What if I’m making money online in other ways?
The cost-of-living crisis has seen an explosion of suggestions as to how to make some extra money online to help make ends meet. But the tax consequences often get little or no mention! You must be on top of your taxes from the start so that you don’t accidentally miss an important deadline or make a mistake.
There are many ways to boost your income. But whether it is signing up as a delivery driver, completing surveys on the internet or becoming a YouTuber, there are important tax considerations to be aware of. Our guidance can help you steer clear of any pitfalls with your taxes.
Starting a side hustle
This could include:
- Becoming a delivery rider or driver.
- Offering casual services locally – whether ironing, sewing, cake baking, flower arranging, dog walking or babysitting.
Freelancing – can you do marketing/writing/translating/tutoring? There are plenty of ways to share your skills these days, particularly via online platforms.
Our main Tax if you work in the gig economy page covers the main things you need to know whether you are doing this type of work as your main activity or fitting it in around other work.
There are lots of ways to make money from your social media presence, including by creating YouTube videos or starting a blog/becoming an online influencer.
If you earn less than £1,000 (before any expenses are deducted) from this type of activity, then the trading and miscellaneous income allowance means you might not need to report it to HMRC or pay tax on it, depending on your other circumstances.
If you earn more than £1,000 (before any expenses are deducted) from this type of activity, then you may be able to use the trading and miscellaneous income allowance instead of deducting your business expenses. However, you will still need to report your income to HMRC:
- If what you are doing is like running a business (you are trading), you should register for Self Assessment and complete a tax return to declare your income and expenses like any other self-employed individual. This is the case even if it doesn’t really feel like work and even if you only do it part time!
If it is more of a hobby, then any profit you make will still be taxable but as ‘miscellaneous’ income instead of self-employed income. In this case you still need to tell HMRC about the income. However, HMRC may be able to collect any tax owed on it by adjusting your PAYE tax code instead. You may have a PAYE tax code if you have a job at the same time as doing your social media work. If HMRC can’t adjust your PAYE code, then you will need to complete a tax return to declare your miscellaneous income and expenses. Read more about miscellaneous income.
The line between a hobby and a business is blurred. If what you do is not regular and organised and you don’t have a strategy to make money from your social media presence, then it is possibly more of a hobby. This is something we will developing more guidance on shortly.
If you have a successful social media presence you might receive gifts or payments in kind for promotion, as well as or instead of cash. This can be anything from a new mobile phone to endorse or a pair of shoes to review. If it’s a payment in kind or gift in exchange for promotion (even if you receive it out of the blue), it’s probably considered a taxable amount and you should include the value in your figures when you are working out your income. The value will usually be the amount of money you could sell it for.

————

▶ _TASKS TO COMPLETE_:
**a)** In the guidance on taxes for online earnings, below what amount of income might you not need to report it to HMRC under the trading and miscellaneous income allowance?
**b)** Revise the tax guidance on online income between "The line between" and "sell it for.", inclusive, putting "laptop" in place of "mobile phone".
**c)** Extend the tax guidance on online income with new text that picks up after its final sentence.
The lines after the text are not needed here.

▶ _DATASET CONTENT_:
————

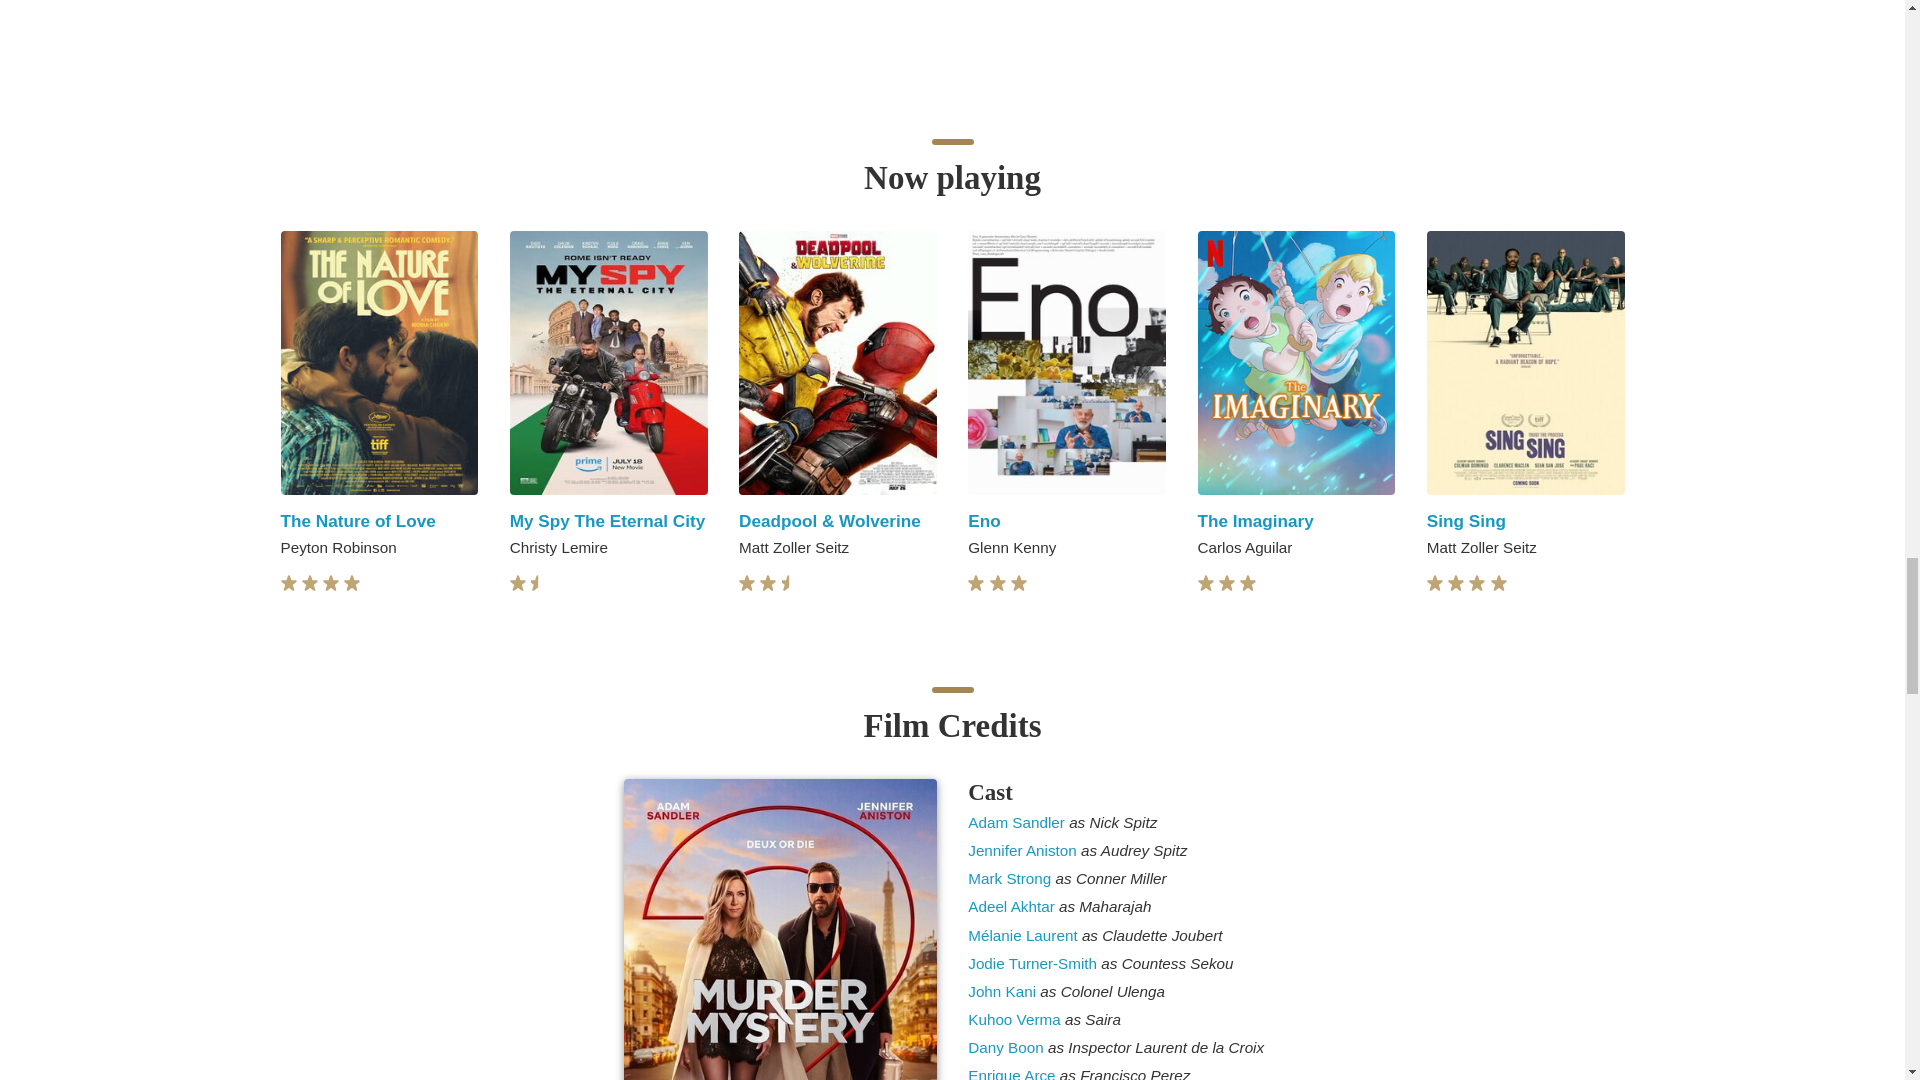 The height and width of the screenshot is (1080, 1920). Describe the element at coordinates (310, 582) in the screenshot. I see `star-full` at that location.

————

▶ _RESPONSES PER TASK_:
**a)** £1,000, before any expenses are deducted.

**b)**
The line between a hobby and a business is blurred. If what you do is not regular and organised and you don’t have a strategy to make money from your social media presence, then it is possibly more of a hobby. This is something we will developing more guidance on shortly.
If you have a successful social media presence you might receive gifts or payments in kind for promotion, as well as or instead of cash. This can be anything from a new laptop to endorse or a pair of shoes to review. If it’s a payment in kind or gift in exchange for promotion (even if you receive it out of the blue), it’s probably considered a taxable amount and you should include the value in your figures when you are working out your income. The value will usually be the amount of money you could sell it for.

**c)**
The expenses rules for this type of activity can be quite complex, although in reality few social media stars will have significant expenses other than maybe some IT equipment. We are developing some specific guidance for this area which we will post on our website in due course. In the meantime, keep good records of all of the things you spend money on in case you can offset the expense against the income to reduce the amount you pay tax on.
If you are selling things – whether on eBay or a local online platform (or even in a car boot sale or other offline marketplaces) – in most cases there won’t be any tax consequences to worry about. This also applies if you are recycling old mobile phones/laptops/other unused devices etc. through trade-in sites.
The key consideration is whether you 1) regularly sell things you have bought or made specifically to sell on, or 2) whether you occasionally sell things you do not need any more or because you want to clear some space.
If your activity falls under point 1, then HMRC will consider that you are trading and you should complete a tax return like any other self-employed (unless your gross income (before expenses) is less than the trading and miscellaneous income allowance of £1,000.)
This might apply to those selling vintage clothes or arts and crafts for example. Those running their business from home may be able to claim a tax deduction for an appropriate proportion of home related expenses such as heating, lighting, power, maintenance, cleaning and council tax or use the flat rate simplified expenses (there is more information on our page What business expenses are allowable?).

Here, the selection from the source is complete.